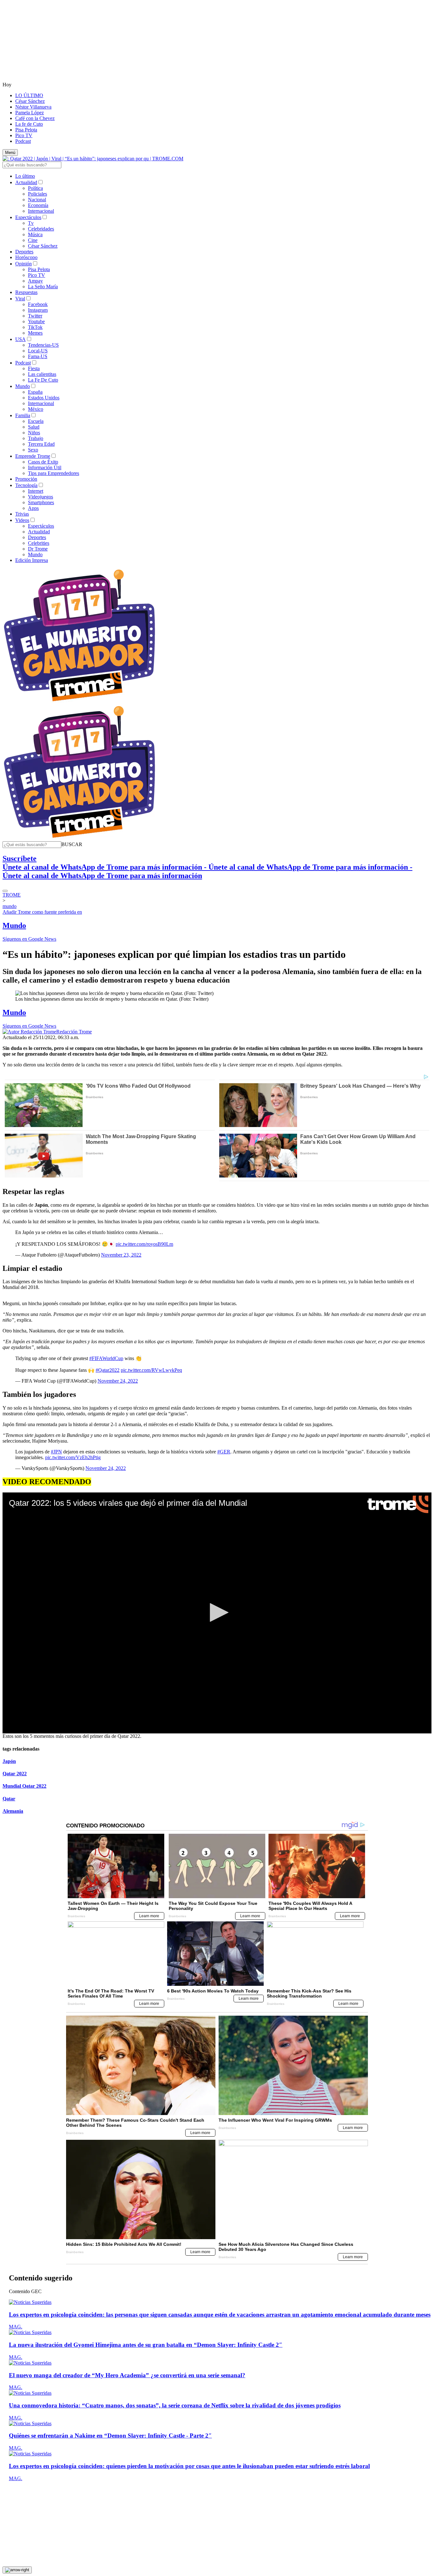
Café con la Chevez (35, 118)
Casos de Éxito (43, 461)
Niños (34, 432)
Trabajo (35, 438)
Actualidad (26, 182)
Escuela (36, 421)
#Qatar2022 (107, 1370)
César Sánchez (30, 101)
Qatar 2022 (15, 1773)
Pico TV (23, 135)
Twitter (35, 315)
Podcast (23, 141)
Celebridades (41, 228)
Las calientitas (42, 374)
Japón (9, 1761)
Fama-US (37, 356)
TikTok (35, 327)
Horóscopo (26, 257)
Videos (22, 520)
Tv (31, 223)
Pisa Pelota (26, 129)
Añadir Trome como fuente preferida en (42, 912)
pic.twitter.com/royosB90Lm (144, 1244)
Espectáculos (28, 217)
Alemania (13, 1811)
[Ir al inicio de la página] (17, 2569)
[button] (71, 844)
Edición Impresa (31, 560)
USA (20, 339)
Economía (38, 205)
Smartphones (41, 502)
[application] (217, 1612)
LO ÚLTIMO (29, 95)
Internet (35, 491)
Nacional (37, 199)
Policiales (37, 194)
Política (35, 188)
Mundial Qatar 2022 (24, 1786)
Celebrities (38, 543)
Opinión (23, 263)
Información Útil (44, 467)
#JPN (56, 1451)
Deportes (24, 251)
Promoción (26, 479)
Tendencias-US (43, 345)
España (35, 392)
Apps (33, 508)
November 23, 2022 (121, 1255)
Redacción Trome (74, 1031)
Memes (35, 333)
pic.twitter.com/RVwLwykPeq (151, 1370)
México (35, 409)
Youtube (36, 321)
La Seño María (43, 286)
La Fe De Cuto (43, 380)
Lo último (25, 176)
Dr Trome (38, 548)
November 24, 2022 (118, 1381)
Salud (33, 427)
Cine (32, 240)
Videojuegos (40, 496)
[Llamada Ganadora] (80, 701)
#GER (223, 1451)
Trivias (22, 514)
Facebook (38, 304)
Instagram (38, 310)
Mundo (22, 386)
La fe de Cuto (29, 124)
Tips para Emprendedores (53, 473)
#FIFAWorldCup (106, 1358)
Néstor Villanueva (33, 107)
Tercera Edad (41, 444)
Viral (20, 298)
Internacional (41, 211)
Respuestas (26, 292)
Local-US (38, 350)
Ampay (35, 281)
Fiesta (34, 368)
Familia (22, 415)
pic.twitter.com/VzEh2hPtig (73, 1457)
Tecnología (26, 485)
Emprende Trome (32, 456)
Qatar (9, 1798)
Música (35, 234)
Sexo (33, 449)
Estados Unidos (43, 397)
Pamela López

********************

* _Aim of the exercise_
What should be set down is every line from the opening of the records through the line that contains "pic.twitter.com/royosB90Lm (144, 1244)", exactly, with pictures left out.

* _Result for this exercise_
Café con la Chevez (35, 118)
Casos de Éxito (43, 461)
Niños (34, 432)
Trabajo (35, 438)
Actualidad (26, 182)
Escuela (36, 421)
#Qatar2022 (107, 1370)
César Sánchez (30, 101)
Qatar 2022 (15, 1773)
Pico TV (23, 135)
Twitter (35, 315)
Podcast (23, 141)
Celebridades (41, 228)
Las calientitas (42, 374)
Japón (9, 1761)
Fama-US (37, 356)
TikTok (35, 327)
Horóscopo (26, 257)
Videos (22, 520)
Tv (31, 223)
Pisa Pelota (26, 129)
Añadir Trome como fuente preferida en (42, 912)
pic.twitter.com/royosB90Lm (144, 1244)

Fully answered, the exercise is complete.